Sunday, August 23, 2009


Elisabeth Rosenthal has a piece in yesterday's New York Times (here) about programs to pay Brazilian landowners not to cut down forestland.

This article is part of an ongoing series in the Times about different approaches to combating climate change. Rosenthal reports that deforestation accounts for 20% of the world's carbon dioxide emissions; Brazil and Indonesia are the two countries where forests are currently being cut down the most.

Rosenthal cites to an example of a farmer being offered $12 per acre not to cut down his forest to turn it into soy fields. The farmer is skeptical that this price is enough to convince him to save the forest, and much of the article addresses the difficulty of coming up with a price that all sides will deem fair.

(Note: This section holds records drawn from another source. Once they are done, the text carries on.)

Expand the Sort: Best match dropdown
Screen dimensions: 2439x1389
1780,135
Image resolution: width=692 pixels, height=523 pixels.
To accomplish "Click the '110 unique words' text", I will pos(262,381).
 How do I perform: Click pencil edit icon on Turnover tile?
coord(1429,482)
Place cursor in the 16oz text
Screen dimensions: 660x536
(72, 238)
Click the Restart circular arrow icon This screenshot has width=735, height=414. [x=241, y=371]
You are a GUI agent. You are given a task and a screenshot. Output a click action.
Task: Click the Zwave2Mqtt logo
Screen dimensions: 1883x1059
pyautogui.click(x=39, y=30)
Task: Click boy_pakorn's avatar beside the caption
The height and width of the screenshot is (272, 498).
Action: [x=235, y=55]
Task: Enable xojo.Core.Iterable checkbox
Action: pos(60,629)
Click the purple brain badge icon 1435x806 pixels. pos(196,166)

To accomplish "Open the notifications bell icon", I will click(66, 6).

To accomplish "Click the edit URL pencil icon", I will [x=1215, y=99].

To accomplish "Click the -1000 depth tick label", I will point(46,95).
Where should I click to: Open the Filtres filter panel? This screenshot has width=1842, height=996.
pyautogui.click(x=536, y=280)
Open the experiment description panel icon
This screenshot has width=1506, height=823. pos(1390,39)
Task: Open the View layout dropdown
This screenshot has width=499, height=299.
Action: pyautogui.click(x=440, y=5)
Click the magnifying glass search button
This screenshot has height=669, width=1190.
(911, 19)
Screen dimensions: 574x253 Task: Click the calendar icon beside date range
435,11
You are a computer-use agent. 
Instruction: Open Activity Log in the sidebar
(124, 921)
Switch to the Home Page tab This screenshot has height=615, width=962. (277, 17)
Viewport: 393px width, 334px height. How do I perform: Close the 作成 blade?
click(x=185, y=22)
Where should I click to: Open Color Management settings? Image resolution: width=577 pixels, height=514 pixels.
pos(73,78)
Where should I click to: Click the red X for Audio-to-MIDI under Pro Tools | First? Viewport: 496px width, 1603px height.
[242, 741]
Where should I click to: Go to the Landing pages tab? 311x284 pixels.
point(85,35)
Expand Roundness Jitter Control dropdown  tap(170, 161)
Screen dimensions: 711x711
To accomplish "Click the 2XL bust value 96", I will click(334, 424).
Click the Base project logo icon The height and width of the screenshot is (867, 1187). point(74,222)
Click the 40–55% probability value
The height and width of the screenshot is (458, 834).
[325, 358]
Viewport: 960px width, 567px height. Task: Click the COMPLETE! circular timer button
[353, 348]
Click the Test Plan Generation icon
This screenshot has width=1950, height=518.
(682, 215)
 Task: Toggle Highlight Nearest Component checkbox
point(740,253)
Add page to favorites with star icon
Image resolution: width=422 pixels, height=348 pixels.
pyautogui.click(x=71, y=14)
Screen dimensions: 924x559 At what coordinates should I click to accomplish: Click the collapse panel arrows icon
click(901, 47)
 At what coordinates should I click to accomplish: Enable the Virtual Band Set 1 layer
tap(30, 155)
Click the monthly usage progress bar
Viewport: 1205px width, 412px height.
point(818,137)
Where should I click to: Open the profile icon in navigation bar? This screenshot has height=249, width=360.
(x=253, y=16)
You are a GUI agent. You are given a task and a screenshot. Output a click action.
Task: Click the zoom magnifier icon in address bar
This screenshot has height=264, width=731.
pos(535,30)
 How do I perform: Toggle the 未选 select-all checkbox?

Neldo Egon Weirich is the secretary of agriculture of Mato Grasso (a region that is Brazil's leading producer of soy, corn and cattle), and he points out the inconsistent messages given to Brazilian farmers over time: thirty/forty years ago they were encouraged to move into the area and clear "useless" forest in order to enable crop production, and now they're being given the exact opposite message.

The article makes an interesting point about property law in remote parts of Brazil: oftentimes, clearning the forest is a way to establish one's ownership; if left unclear, the owner is much more likely to face the possibility of squatters.

The photographs are from the article and were taken by Damon Winter.